PROBLEM. Beneath this task are records; print exactly the stretch of them from the line with "Copy the Account 2 address to clipboard" through the line with "Click the search magnifier icon", both ends included.
━━━━━ GIVEN ENTRIES
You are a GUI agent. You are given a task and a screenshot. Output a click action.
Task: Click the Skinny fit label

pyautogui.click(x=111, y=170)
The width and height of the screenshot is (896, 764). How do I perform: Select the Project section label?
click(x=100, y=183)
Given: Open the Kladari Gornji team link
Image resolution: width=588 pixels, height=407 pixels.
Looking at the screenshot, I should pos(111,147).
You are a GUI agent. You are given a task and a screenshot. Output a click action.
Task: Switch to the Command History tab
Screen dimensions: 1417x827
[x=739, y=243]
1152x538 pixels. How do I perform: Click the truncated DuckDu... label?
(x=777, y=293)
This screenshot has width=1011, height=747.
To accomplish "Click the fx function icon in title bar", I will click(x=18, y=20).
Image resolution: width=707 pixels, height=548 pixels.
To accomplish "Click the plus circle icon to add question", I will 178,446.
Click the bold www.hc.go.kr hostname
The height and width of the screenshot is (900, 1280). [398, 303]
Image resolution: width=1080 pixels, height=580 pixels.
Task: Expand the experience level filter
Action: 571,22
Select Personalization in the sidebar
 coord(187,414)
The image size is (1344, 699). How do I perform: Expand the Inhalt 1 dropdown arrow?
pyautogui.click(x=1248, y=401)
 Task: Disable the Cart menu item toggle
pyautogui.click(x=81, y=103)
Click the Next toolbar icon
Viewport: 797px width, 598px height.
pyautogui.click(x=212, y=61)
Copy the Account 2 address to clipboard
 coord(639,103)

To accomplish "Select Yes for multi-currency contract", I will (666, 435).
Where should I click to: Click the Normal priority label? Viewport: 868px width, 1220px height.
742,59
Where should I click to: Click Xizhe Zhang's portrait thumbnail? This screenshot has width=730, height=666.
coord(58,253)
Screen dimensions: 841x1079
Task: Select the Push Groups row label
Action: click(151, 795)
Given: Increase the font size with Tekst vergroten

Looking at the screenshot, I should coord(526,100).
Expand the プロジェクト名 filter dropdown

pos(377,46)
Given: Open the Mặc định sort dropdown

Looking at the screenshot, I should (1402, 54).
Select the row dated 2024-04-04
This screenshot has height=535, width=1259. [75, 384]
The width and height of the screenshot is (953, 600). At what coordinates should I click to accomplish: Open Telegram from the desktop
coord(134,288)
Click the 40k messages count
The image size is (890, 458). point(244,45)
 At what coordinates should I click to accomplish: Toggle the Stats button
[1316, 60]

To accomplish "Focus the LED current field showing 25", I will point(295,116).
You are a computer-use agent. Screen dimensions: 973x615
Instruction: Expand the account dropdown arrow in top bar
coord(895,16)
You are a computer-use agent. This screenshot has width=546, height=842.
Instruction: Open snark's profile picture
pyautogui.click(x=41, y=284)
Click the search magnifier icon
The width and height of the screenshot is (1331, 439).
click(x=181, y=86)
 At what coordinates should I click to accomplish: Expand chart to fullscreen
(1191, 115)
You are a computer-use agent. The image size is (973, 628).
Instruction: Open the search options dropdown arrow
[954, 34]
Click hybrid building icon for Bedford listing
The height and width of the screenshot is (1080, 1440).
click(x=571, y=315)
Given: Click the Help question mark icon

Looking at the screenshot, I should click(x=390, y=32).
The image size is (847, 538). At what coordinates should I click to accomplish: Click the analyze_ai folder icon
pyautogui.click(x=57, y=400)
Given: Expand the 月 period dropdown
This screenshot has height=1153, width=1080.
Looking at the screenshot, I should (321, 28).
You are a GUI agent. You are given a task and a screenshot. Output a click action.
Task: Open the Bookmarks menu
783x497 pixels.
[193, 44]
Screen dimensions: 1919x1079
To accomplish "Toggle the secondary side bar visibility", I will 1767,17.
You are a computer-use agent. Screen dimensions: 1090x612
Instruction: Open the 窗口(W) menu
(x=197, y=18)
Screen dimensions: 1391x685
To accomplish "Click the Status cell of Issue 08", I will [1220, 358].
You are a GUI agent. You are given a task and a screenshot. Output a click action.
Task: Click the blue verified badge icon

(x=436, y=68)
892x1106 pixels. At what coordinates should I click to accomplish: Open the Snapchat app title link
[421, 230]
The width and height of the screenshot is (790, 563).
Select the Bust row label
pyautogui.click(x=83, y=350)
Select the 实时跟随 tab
━━━━━━━━━━
OUTPUT BELOW.
Copy the Account 2 address to clipboard
 coord(639,103)

To accomplish "Select Yes for multi-currency contract", I will (666, 435).
Where should I click to: Click the Normal priority label? Viewport: 868px width, 1220px height.
742,59
Where should I click to: Click Xizhe Zhang's portrait thumbnail? This screenshot has width=730, height=666.
coord(58,253)
Screen dimensions: 841x1079
Task: Select the Push Groups row label
Action: click(151, 795)
Given: Increase the font size with Tekst vergroten

Looking at the screenshot, I should coord(526,100).
Expand the プロジェクト名 filter dropdown

pos(377,46)
Given: Open the Mặc định sort dropdown

Looking at the screenshot, I should (1402, 54).
Select the row dated 2024-04-04
This screenshot has height=535, width=1259. [75, 384]
The width and height of the screenshot is (953, 600). At what coordinates should I click to accomplish: Open Telegram from the desktop
coord(134,288)
Click the 40k messages count
The image size is (890, 458). point(244,45)
 At what coordinates should I click to accomplish: Toggle the Stats button
[1316, 60]

To accomplish "Focus the LED current field showing 25", I will point(295,116).
You are a computer-use agent. Screen dimensions: 973x615
Instruction: Expand the account dropdown arrow in top bar
coord(895,16)
You are a computer-use agent. This screenshot has width=546, height=842.
Instruction: Open snark's profile picture
pyautogui.click(x=41, y=284)
Click the search magnifier icon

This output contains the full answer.